* TASK OBJECTIVE *
Report only the number of lines in the material below that contain the string "screenshot". Matching is case-sensitive.

* GIVEN DATA *
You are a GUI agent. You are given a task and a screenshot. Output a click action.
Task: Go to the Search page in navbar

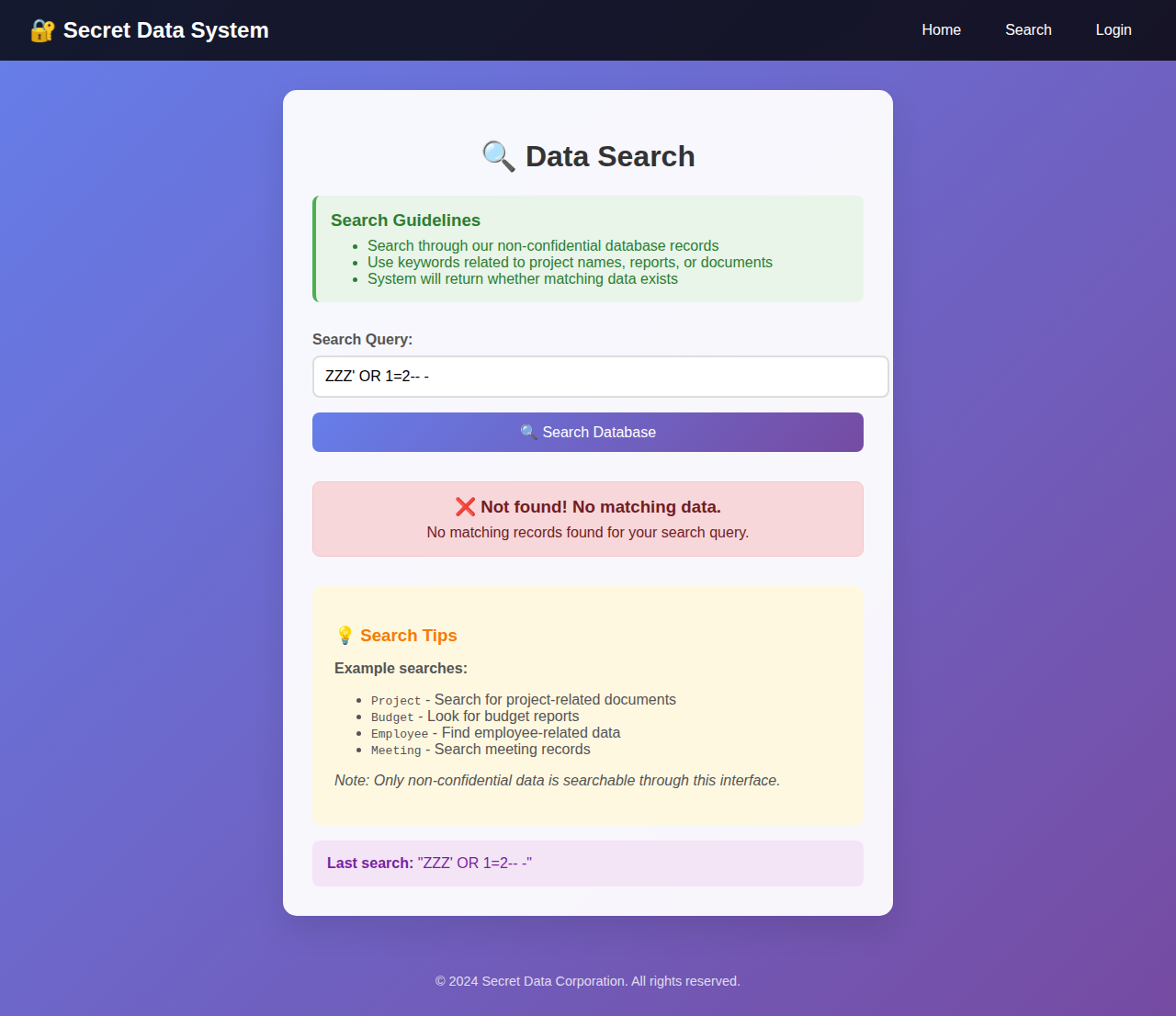1028,30
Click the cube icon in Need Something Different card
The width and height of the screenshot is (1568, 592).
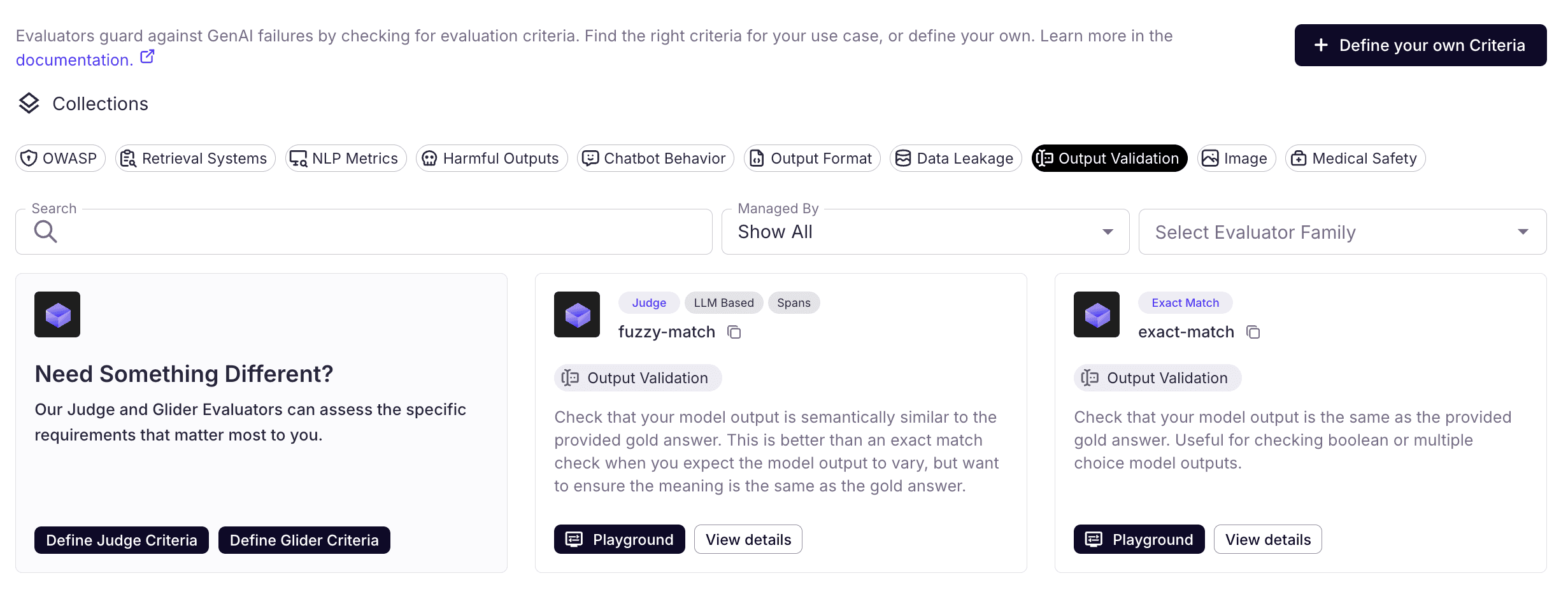coord(57,314)
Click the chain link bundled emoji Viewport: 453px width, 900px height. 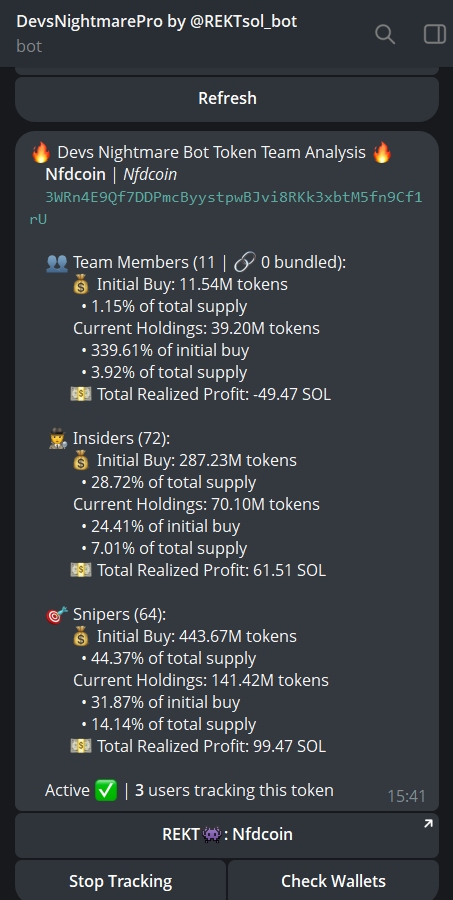[x=245, y=263]
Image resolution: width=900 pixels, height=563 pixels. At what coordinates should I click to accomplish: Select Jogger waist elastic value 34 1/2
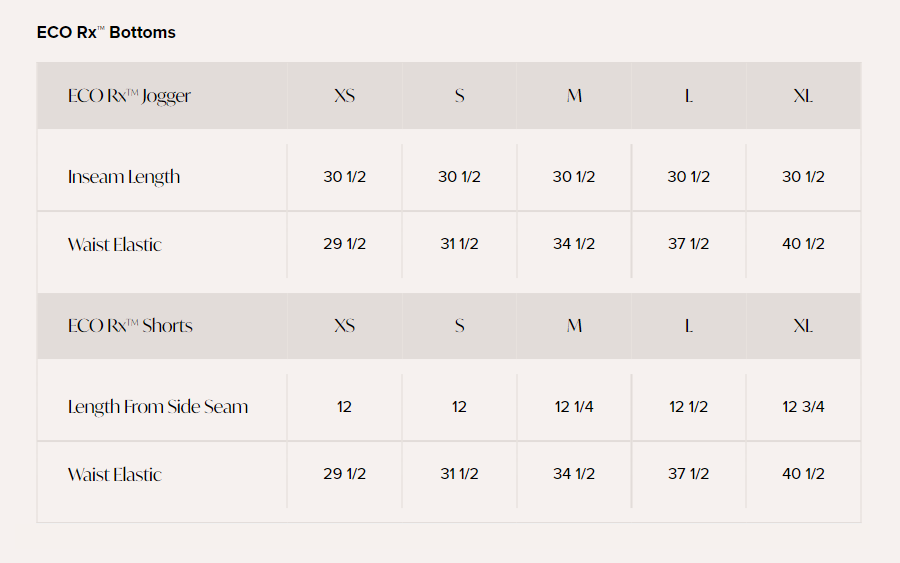[x=574, y=244]
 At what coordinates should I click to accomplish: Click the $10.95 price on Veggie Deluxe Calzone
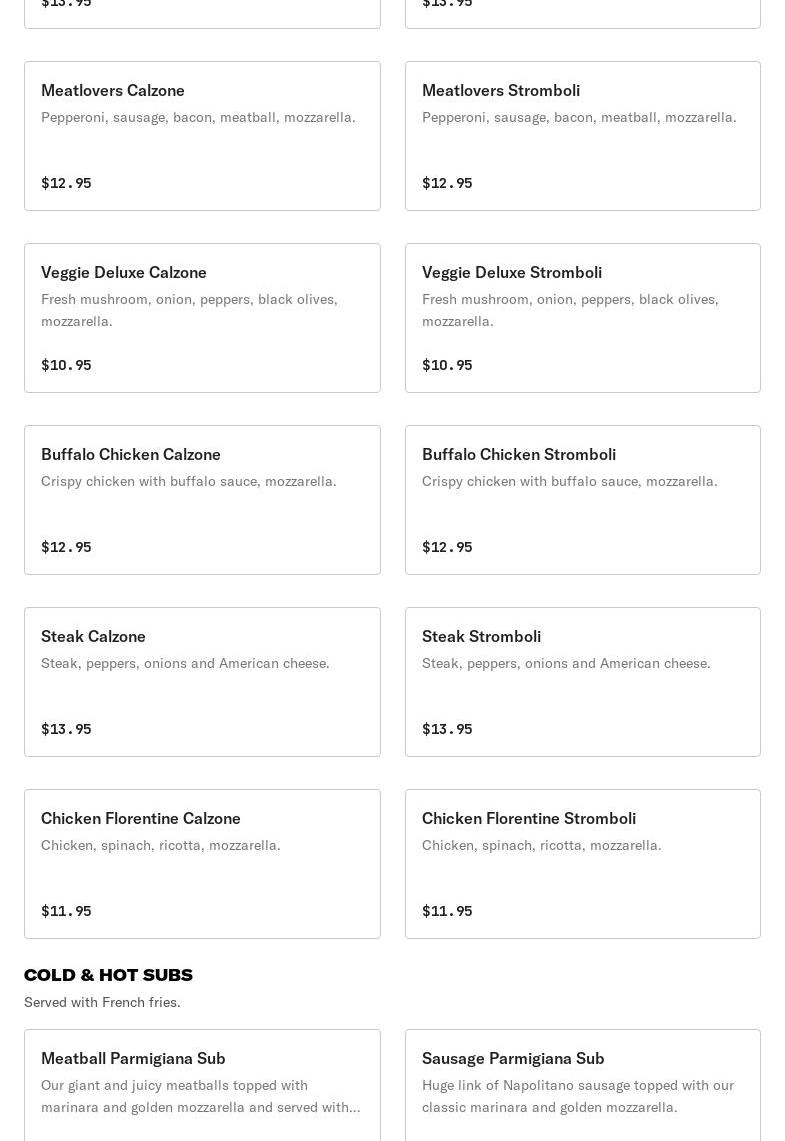click(x=66, y=365)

* RESULT FOR THIS TASK *
2